Task item:
Please return exactly the lines below that run from the line with "The image size is (640, 541)." through the end of the listing, both included, but not the pictures.

··· Information supplied ···

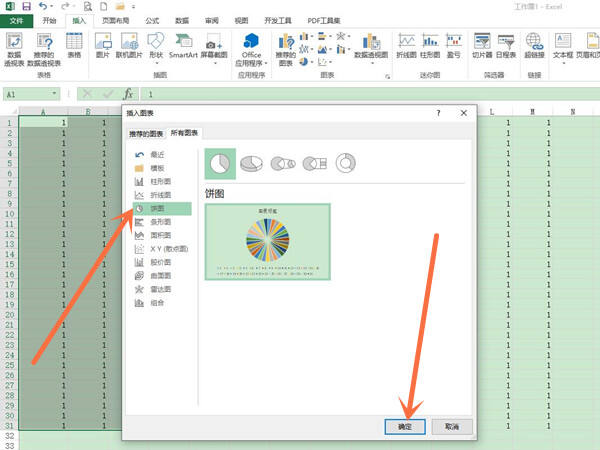Click the Office apps store icon
The image size is (600, 450).
[x=251, y=49]
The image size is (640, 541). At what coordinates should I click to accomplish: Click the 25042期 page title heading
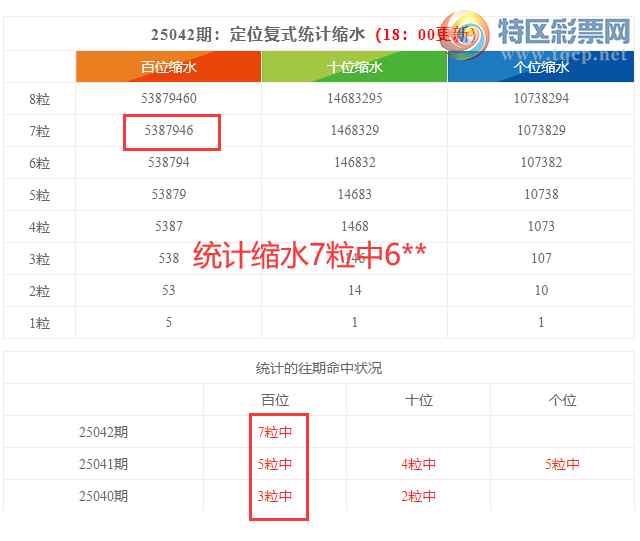coord(260,34)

···

Exercise result:
The image size is (640, 541). At what coordinates should I click to accomplish: Click the 25042期 page title heading
coord(260,34)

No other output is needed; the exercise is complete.